Zeinab Arabeyyat

zeinab arabeyyat

Zeinab started her PhD project at the Department of Biological Sciences of the University of Hull in October 2013. She graduated in 2016.

PhD Supervisors: Prof Jeanette Rotchell (PI), Prof Vesselin Paunov (Co-PI), and Dr Jinping Cheng (Co-PI)

Research project 1: (PhD thesis)

Biological effects of nanomaterials on fish

Nanotechnology raises issues concerning the toxic impact of nanomaterials in organisms. Nanomaterials have been defined as materials whose particles have at least one dimension smaller than 100 nm with variation in terms of their chemical composition and physical dimensions.
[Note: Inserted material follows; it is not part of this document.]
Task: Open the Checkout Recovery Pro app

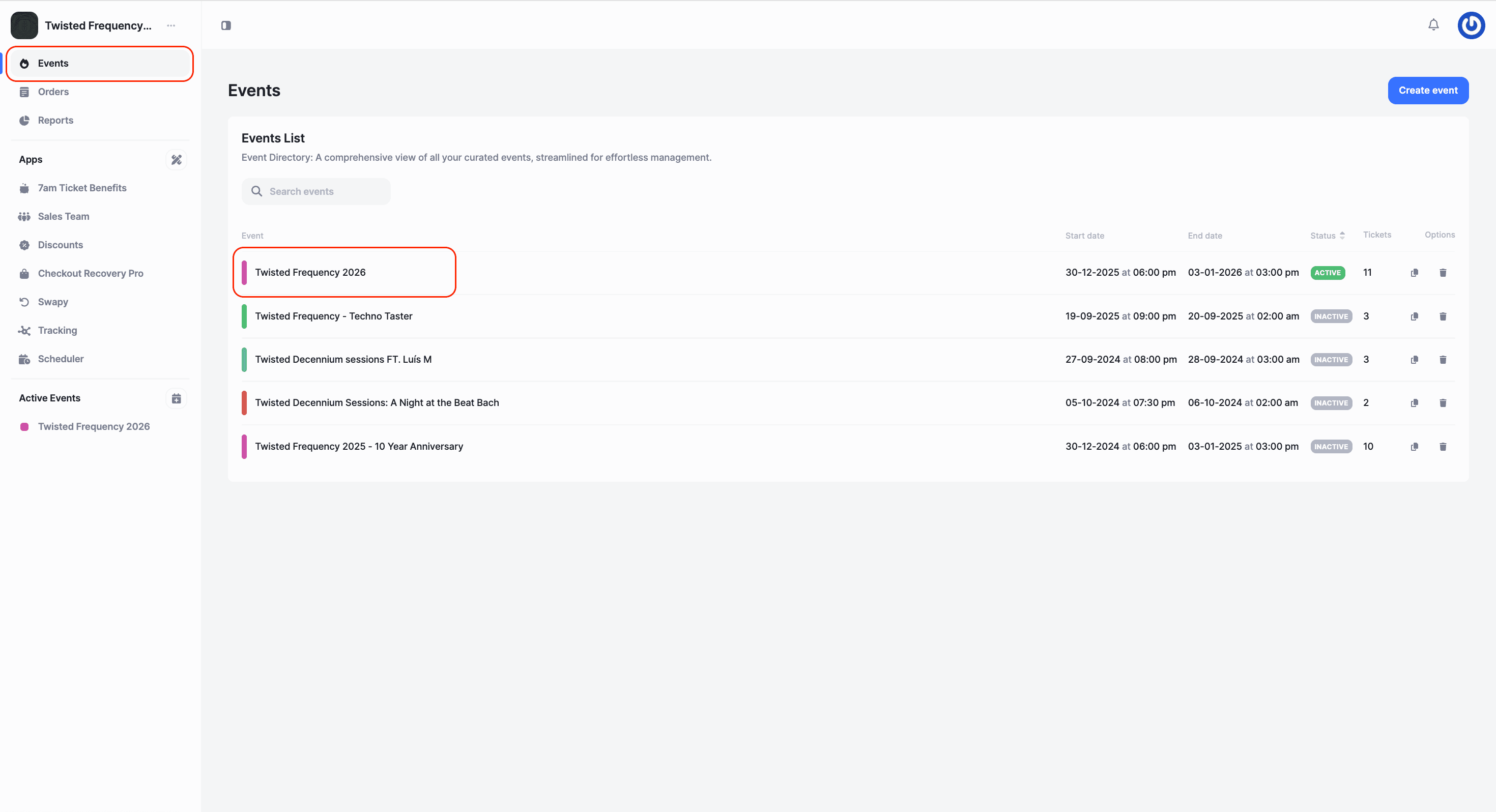Action: coord(90,274)
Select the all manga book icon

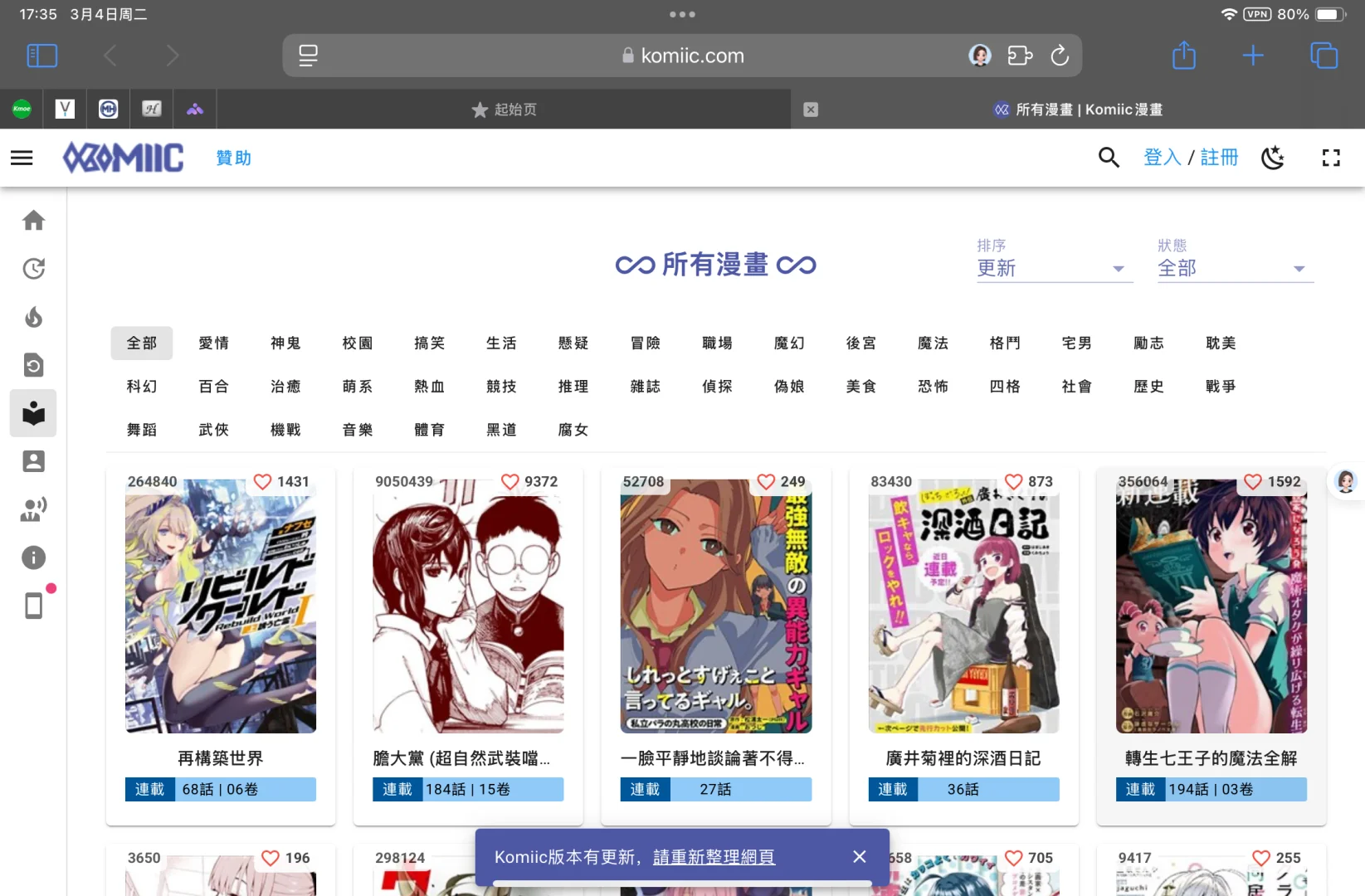[x=33, y=413]
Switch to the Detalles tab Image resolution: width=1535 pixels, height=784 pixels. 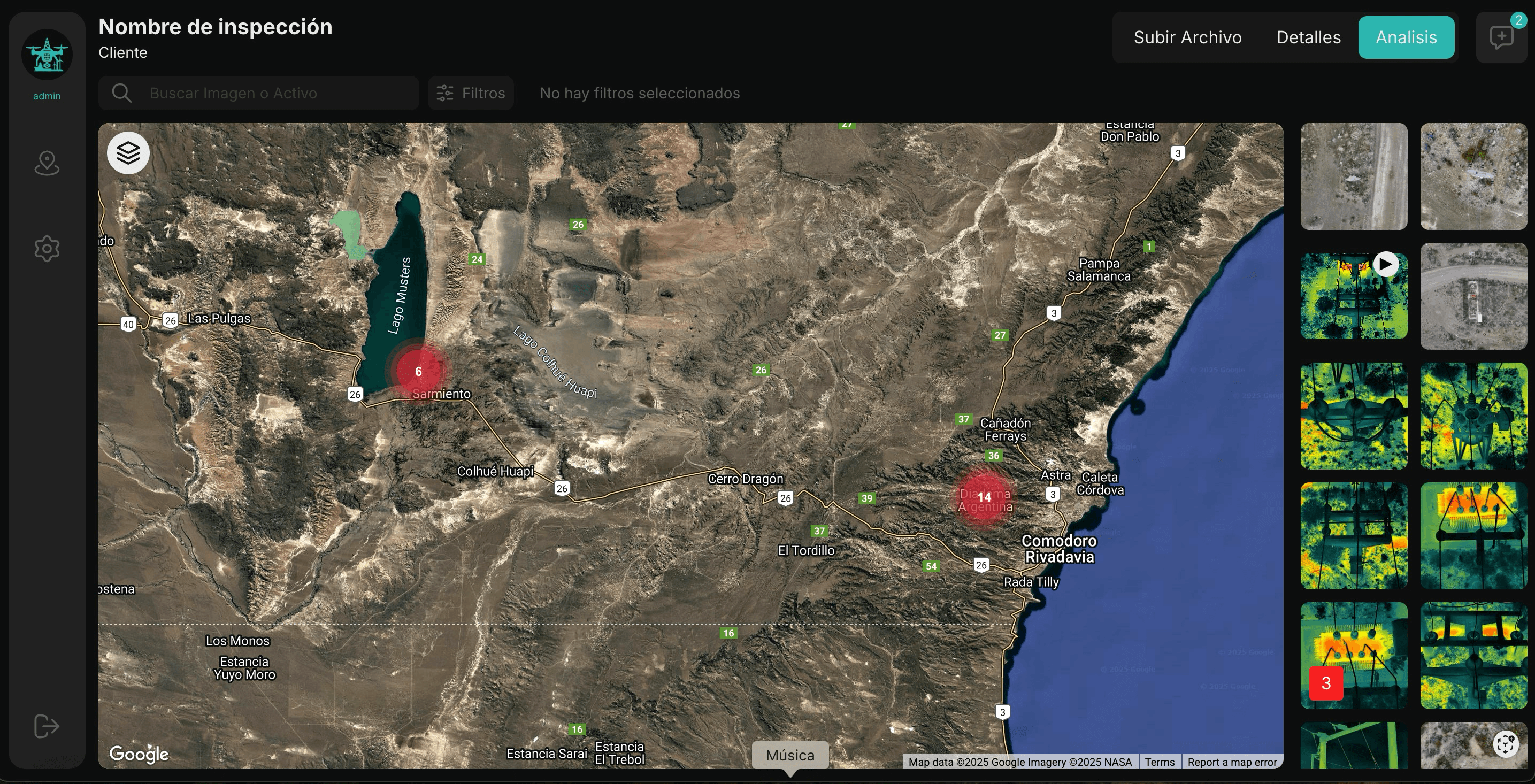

Typical examples of nanomaterials are: Carbon-based nanoparticles, metal-based nanomaterials, dendrimers and composites that combine nanomaterials with other nanomaterials or bulk-type large materials. The toxicity of nanomaterials has been an important question in environmental and medical research. The available data on nanotoxicity are still fragmentary but show that some types of nanoparticles can cross biological membrane barriers under some conditions, and if raw nanomaterials reach the organs, they can induce harmful effects such as inflammatory and fibrotic reactions. Most nanoparticle-based products ultimately enter the aquatic environment post use, and influence both human and wildlife health. However, the toxicity of nanoparticles and their specific biological effects in aquatic species, including fish, have not been fully characterised. It is important to develop early warning tools of nanomaterial-induced biological effects or ‘molecular biomarkers’ for aquatic species, to be able to monitor any impacts. In this project, zebrafish (Danio rerio) embryos have been experimentally exposed in vitro to a range of nanoparticles at different concentrations. Five specific genes, are employed for gene expression analysis. Furthermore, a global approach employing the Suppression Subtractive Hybridization (SSH) approach are employing to identify novel genes that are impacted by nanoparticles not previously identified in the scientific literature. SSH is a powerful technique to compare two populations of mRNA and genes that are expressed differently. The aim of this part of work is global, non-targeted approach to determine novel genes that may be involved in the fish embryo response to specific exposure to nanoparticles.